Bookmark and Share

Notice: On April 23, 2014, Statalist moved from an email list to a forum, based at

[Date Prev][Date Next][Thread Prev][Thread Next][Date Index][Thread Index]

st: summarizing data over 3 or 5 year periods for macro panel data.

From   Manhal Mohammad Ali <>
Subject   st: summarizing data over 3 or 5 year periods for macro panel data.
Date   Wed, 20 Jul 2011 03:07:32 +0100

Dear Stata users,

For macro panel data sets (where N is not so big and T is moderate),
researchers and academics summarize or average data over certain
number of periods for example 3 or 5 or 10 for example in growth

I have a panel data from 1980 to 2009 for 39 countries and I want to
average my data over a 3 or 5 year periods for the variables y and x
to then do regression of average y for  3 or 5 year periods on average
x for 3 or 5 year period. My variables y and x are gdp and inflation.
This is what is I did so far for a 3 year period example

egen idthird = seq(), block(3)
bysort id idthird: egen my = mean(y). Similarly for variable x.

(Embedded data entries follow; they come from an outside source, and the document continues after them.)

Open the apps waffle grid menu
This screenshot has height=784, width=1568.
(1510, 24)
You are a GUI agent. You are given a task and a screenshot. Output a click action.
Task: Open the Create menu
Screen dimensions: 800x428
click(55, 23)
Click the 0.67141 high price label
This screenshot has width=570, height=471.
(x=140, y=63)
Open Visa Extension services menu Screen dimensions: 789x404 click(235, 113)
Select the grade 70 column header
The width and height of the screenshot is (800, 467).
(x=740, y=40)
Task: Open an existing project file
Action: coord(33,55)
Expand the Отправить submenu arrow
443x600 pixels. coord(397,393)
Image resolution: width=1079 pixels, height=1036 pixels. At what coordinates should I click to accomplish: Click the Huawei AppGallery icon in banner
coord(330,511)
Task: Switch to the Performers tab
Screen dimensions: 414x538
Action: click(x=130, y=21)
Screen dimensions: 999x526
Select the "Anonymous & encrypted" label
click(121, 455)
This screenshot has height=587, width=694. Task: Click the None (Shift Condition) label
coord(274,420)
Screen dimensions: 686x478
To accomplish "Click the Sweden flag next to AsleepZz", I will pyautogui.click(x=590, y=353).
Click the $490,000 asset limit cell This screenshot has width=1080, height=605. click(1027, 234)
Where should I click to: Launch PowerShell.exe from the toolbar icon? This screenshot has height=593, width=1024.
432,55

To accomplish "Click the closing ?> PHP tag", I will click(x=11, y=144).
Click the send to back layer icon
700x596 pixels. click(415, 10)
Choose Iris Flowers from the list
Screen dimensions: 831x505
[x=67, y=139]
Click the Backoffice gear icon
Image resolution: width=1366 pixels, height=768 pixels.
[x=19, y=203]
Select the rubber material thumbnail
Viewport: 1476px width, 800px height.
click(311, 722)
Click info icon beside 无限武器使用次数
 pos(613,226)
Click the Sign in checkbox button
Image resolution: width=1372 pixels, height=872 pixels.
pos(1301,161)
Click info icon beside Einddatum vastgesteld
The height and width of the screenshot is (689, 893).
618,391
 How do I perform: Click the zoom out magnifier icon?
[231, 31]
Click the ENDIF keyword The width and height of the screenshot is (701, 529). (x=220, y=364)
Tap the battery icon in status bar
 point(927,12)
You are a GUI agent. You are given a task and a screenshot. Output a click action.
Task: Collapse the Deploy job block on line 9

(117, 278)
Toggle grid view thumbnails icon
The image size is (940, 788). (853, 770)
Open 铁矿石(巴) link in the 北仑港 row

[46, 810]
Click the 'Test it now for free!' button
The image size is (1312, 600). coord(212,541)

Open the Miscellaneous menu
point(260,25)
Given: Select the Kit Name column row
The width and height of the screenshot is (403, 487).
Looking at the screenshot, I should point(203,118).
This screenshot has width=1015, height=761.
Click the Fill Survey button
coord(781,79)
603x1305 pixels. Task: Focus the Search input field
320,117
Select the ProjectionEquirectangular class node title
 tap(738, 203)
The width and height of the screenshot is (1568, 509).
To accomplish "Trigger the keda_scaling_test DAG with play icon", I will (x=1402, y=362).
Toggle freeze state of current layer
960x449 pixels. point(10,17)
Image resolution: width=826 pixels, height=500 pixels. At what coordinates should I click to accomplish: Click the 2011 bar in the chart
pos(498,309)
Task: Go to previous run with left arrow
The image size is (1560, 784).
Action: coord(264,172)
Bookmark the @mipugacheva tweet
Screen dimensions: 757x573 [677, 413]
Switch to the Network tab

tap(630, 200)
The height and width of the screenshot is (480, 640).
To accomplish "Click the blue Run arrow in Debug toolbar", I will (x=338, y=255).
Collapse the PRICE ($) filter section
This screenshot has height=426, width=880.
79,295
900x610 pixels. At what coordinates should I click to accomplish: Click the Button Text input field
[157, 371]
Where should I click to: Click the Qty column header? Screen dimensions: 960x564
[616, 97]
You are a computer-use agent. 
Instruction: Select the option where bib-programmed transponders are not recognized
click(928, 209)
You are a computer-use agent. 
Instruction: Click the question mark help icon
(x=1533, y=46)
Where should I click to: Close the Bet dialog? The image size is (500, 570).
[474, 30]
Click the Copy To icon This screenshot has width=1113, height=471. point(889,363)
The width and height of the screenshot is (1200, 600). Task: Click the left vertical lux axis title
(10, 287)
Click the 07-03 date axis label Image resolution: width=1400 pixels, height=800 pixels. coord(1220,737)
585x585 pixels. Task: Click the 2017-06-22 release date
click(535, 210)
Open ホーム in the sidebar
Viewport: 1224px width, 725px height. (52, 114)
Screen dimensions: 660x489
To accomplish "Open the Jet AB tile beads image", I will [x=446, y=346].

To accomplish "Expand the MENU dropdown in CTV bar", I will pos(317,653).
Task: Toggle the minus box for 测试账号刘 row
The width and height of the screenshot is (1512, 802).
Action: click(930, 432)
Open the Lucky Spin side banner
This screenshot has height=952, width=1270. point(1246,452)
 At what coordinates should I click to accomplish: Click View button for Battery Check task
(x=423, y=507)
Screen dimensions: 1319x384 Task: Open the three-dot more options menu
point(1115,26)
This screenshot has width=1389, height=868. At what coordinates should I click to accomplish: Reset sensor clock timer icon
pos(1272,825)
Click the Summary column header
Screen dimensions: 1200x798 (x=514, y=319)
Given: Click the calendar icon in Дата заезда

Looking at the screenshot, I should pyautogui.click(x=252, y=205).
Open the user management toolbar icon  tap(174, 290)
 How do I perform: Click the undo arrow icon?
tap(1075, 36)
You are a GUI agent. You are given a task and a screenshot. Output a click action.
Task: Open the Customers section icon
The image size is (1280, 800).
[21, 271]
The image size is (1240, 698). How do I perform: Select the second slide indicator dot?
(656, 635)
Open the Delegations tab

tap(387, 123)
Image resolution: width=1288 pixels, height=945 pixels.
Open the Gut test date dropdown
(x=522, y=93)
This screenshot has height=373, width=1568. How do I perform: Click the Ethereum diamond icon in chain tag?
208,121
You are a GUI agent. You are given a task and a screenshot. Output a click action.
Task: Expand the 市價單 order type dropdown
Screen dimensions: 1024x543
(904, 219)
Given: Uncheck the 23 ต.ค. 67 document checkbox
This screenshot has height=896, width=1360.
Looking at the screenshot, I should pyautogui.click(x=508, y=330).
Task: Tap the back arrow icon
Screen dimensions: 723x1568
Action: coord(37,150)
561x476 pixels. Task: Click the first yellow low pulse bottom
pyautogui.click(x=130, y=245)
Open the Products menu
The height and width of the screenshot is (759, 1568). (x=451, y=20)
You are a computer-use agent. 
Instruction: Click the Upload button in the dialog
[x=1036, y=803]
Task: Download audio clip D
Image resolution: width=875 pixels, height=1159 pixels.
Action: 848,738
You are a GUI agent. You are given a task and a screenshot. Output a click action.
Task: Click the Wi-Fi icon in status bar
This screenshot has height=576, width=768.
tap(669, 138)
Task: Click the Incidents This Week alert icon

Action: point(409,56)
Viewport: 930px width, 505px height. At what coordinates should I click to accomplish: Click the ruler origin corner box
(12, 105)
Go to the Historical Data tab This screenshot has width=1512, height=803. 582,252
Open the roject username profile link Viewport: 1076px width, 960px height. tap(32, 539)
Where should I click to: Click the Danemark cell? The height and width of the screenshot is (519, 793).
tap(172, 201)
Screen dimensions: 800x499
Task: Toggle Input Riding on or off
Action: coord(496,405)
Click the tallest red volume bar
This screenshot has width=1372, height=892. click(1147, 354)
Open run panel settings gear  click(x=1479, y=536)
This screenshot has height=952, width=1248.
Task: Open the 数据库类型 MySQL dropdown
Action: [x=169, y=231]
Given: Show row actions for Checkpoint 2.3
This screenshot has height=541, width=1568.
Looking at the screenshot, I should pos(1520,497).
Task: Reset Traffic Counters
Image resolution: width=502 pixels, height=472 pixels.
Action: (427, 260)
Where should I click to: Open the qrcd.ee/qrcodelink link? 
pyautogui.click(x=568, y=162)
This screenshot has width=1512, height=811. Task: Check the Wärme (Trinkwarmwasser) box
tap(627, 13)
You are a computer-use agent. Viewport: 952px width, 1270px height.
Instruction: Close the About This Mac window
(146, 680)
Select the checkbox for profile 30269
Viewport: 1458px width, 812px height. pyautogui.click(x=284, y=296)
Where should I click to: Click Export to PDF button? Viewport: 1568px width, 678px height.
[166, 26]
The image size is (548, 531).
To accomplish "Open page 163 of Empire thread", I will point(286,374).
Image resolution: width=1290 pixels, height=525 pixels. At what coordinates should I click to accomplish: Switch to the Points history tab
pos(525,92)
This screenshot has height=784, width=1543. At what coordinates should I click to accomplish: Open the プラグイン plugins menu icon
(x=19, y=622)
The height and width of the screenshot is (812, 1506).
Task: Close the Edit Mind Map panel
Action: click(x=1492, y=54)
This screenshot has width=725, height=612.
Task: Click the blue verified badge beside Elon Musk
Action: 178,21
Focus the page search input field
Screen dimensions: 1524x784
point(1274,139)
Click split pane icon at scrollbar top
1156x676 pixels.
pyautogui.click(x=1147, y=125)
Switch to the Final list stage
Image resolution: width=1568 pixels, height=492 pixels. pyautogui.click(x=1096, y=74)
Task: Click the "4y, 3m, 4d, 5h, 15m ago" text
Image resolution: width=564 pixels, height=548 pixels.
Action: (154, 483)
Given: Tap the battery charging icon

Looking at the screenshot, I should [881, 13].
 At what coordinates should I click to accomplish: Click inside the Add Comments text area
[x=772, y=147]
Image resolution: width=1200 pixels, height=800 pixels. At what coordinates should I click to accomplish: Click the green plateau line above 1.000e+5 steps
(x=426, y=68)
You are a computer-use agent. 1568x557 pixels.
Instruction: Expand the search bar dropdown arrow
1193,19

This gives me then a "3 independent years groups averages". Then I
want to regress  3 period mean or average of y, my on the  3 period
average of mx.

But this is the type of data I get (I did not put values for y and x
for simplicity)
Country	year	idthird	my	mx	y	x
a	       1980	  1	        2.5	1.9
b	       1981	  1      	2.5	1.9
c	       1982	  1       	2.5	1.9
d	       1983	  2	        2.8	1.3
e              1984	  2	        2.8	1.3
f	       1985	  2	        2.8	1.3
g	       1986	  3	        1.6	1.3

where 2.5 is the average of the first three years for variable my and
1.9 is the average for the first three years for variable mx.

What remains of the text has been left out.